• _AIM_
Pull out each line of the listing below that contains the string "perform".

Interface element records
>>>
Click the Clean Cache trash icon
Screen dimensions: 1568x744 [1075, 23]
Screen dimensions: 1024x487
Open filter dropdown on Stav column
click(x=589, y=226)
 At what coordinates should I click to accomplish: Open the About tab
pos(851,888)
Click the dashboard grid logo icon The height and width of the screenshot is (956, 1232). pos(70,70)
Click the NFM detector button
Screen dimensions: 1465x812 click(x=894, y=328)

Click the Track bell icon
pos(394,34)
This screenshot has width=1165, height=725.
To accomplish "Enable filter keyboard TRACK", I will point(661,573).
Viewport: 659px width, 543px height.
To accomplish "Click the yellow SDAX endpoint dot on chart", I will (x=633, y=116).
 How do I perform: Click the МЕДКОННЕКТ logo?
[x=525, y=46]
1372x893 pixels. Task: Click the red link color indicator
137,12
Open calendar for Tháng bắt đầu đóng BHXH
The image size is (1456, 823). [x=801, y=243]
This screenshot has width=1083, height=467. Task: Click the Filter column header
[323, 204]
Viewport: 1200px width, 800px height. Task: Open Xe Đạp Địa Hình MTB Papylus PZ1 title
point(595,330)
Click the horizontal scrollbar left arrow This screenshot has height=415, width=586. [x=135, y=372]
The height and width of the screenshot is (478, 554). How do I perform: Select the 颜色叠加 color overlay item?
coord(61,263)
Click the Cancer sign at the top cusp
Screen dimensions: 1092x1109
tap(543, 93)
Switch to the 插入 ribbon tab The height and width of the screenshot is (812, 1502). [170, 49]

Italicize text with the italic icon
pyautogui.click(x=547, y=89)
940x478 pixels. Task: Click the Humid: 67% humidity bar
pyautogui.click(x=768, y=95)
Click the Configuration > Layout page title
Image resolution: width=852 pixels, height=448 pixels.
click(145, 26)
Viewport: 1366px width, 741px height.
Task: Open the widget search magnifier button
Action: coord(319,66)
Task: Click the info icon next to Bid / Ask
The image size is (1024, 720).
<<<
• _WRITTEN ANSWER_
 How do I perform: Click the МЕДКОННЕКТ logo?
The height and width of the screenshot is (478, 554). How do I perform: Select the 颜色叠加 color overlay item?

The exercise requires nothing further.